For a long time now, I’ve wanted to start a blog about food. Being an organic baker and a Natural Nutritionist, I’ve learned a lot in the past few years about which foods are healthy, which aren’t, and how to bake terrific desserts that won’t harm your health. And while I’ve enjoyed a modest amount of success at my business, there’s always been the nagging feeling behind it all that I’m a. . . . fraud. How can I purport to be a holistic nutritionist when I’m (quite) overweight, and can’t seem to stop myself from eating foods that aren’t good for me? How can I tell others how to “eat healthy” when I can’t manage it all the time myself?
Paired with my lifelong food issues has been a love of dogs. I was born in the Year of the Dog, and my honey tells me I have “dog-like qualities” (I didn’t take offense, as I think that’s a compliment!). About five years ago, we got our first furry kid, Elsie (black Lab-Border Collie cross). Then, seven months ago, we got 6 week-old Chaser, a Lab-Border Collie-Shepherd cross. See pix of both of them attached to this post.
When trying to decide what to blog, I realized I had to somehow combine both those things–dogs and diet. Most of my waking hours are pretty much consumed by one or the other (not to disregard my actual job, or anything!).
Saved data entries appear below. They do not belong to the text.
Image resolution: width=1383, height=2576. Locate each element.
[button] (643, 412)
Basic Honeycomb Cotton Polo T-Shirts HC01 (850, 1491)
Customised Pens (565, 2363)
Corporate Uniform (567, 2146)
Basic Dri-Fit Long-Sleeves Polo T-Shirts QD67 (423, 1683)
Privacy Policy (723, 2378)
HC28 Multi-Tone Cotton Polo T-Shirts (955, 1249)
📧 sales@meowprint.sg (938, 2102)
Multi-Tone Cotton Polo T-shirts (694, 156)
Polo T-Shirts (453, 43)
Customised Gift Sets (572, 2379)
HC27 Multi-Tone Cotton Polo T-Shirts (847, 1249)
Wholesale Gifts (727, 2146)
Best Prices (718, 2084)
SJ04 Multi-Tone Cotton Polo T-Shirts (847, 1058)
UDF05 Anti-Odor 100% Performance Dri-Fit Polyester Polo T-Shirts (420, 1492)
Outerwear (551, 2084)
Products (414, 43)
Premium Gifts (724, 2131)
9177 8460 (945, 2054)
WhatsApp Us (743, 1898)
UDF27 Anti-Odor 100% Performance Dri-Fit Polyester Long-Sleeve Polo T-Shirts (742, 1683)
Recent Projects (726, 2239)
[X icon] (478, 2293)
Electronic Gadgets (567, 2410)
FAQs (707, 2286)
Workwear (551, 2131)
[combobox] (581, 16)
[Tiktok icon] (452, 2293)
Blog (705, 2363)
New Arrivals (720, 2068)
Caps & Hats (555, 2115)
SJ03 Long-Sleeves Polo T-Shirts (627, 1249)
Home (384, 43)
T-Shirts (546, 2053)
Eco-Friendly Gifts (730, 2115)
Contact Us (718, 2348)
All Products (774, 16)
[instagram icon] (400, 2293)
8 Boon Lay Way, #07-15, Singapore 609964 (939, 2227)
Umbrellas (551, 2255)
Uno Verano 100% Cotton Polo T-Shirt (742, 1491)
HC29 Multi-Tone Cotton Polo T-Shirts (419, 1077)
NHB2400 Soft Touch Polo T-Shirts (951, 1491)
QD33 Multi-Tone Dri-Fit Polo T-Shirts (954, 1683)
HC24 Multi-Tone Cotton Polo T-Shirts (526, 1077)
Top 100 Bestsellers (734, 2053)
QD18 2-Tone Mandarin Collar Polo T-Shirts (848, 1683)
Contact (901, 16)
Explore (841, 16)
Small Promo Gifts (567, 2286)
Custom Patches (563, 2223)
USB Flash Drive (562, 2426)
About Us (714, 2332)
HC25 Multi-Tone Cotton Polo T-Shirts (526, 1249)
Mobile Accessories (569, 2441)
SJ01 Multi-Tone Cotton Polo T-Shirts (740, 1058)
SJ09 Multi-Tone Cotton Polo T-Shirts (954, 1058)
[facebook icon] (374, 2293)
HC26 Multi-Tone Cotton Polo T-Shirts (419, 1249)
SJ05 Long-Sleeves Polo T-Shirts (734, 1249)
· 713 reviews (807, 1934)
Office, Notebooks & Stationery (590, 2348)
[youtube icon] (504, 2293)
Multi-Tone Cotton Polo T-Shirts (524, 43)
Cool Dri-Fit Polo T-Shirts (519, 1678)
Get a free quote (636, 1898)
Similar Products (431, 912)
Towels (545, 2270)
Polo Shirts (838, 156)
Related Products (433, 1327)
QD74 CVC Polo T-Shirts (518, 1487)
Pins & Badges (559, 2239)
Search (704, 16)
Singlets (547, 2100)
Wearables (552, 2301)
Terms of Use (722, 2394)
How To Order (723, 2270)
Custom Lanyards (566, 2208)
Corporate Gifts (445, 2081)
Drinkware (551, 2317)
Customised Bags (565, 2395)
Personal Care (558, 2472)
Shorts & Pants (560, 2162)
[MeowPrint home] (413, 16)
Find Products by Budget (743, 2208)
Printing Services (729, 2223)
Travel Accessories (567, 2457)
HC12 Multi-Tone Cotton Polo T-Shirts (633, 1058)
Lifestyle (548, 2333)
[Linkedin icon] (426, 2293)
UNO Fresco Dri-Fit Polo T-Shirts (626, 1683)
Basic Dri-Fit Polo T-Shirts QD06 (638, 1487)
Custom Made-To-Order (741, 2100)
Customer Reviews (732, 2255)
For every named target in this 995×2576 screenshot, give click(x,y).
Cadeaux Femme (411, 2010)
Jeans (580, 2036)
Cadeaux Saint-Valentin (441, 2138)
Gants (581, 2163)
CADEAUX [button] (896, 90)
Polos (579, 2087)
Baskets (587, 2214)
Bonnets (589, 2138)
I thought that writing about these two things in tandem might help me to gain a bit more personal insight, to learn why I can’t seem to stay on a healthy eating plan these days (I used to be about 40 pounds lighter–and even then, I thought I needed to lose weight!), and to figure out how to develop the emotional or psychological fortitude to get healthy again.
I don’t know why, but I’m sure my dogs will have something to do with it.
So this blog is devoted to my quest for physical health and ideal weight, my love of food and recipes that will move me in that direction, and, of course, my two dogs. Along the way, I’m sure I’ll mention my honey of ten years, my friends, my family. . . .but really, what it boils down to in the end is diet and dogs.